Project type: Internship at Ramsay Health Care
Role: UX Designer
Tools: Figma, Google Analytics
Duration: 8 weeks (Part time)
Ramsay Health Care | Reducing time-to-task
Context
While interning at Ramsay Health Care, one of Australia’s leading private healthcare providers, I was tasked with improving the usability of their national websites. Ramsay operates hospitals across Australia, the UK, and Europe, and I worked from their Australian headquarters to develop a solution that could be applied across all Australian hospital sites. As part of this, I partially coded a new navigation system to demonstrate its feasibility and ease of implementation.
Discover
Competitive Analysis
To better understand the landscape of regional hospital websites, I conducted a competitive analysis of key Ramsay competitors as well as Ramsay’s own international sites. Additionally, I completed a heuristic evaluation, comparing Ramsay’s national hospital websites to other hospital websites to identify usability gaps and opportunities.
Key Insights
Through my competitive analysis, I found that Ramsay’s national websites had a more convoluted navigation structure and an excessive number of pages compared to other hospital websites, making it harder to find important information and increasing the time it took to navigate between pages.
Define
Navigation Analysis
I documented the navigation structures of 18 hospital websites—spanning small, medium, and large hospitals, using Excel to compare patterns across different site sizes. For each of these sites, I reviewed Google Analytics data to identify which links were frequently used, occasionally used, or never used. Eight of these sites are listed below with their navigation structures.
Synthesis
I removed all links labeled as “Never Used” and some “Sometimes Used” links that appeared to be clicked accidentally. I retained all links that were frequently used or “Sometimes Used” but appeared intentional.

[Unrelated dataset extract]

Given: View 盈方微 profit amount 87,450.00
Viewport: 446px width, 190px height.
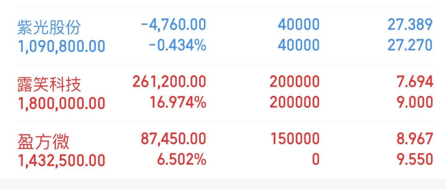Looking at the screenshot, I should tap(173, 139).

From this, I was able to group the remaining links into two key themes: “Information about the Hospital” and “Information about a Visit.” These became the basis for two clear sections in the navigation: “Our Hospital” and “Coming to Hospital.”
Because specialists, procedures, and services vary between hospitals, I ensured the navigation design could flexibly accommodate these differences, rather than forcing a one-size-fits-all structure.
Develop
Design
I began by sketching rough navigation concepts inspired by competitor sites and design examples from Dribbble.
Wireflow
I began wireframing a flexible template that could be applied across all Australian Ramsay Health Care hospital websites. My personal sketch concepts, along with insights from competitor analysis, informed the wireframe design. I then presented the wireflow to the UX team to gather feedback before moving into a higher-fidelity design.
Deliver
Mock-up
Using Ramsay’s style guide, I presented my simple yet effective design changes to the team. These focused primarily on improving navigation—introducing a double navigation bar, relocating the “Careers” link to the footer, and adding a persistent, high-visibility “Emergency” button outside the nav. Additionally, I proposed a navigation structure for sections like specialists, services and procedures which change dramatically from hospital to hospital, where they are available in a side nav.
Additionally, I provided a report with broader recommendations to reduce time-to-task, including minimizing on-screen text, offering more downloadable resources, and improving access to frequently used information.
Navigation Prototype
I partially coded the navigation to demonstrate its feasibility and show that the change was technically straightforward.
Next Steps
With more time, I would have applied my design principles across the entire site and created templates that regional hospitals could easily implement. Given the availability of tools like Squarespace and Webflow, rolling out a consistent, national template would be both feasible and scalable.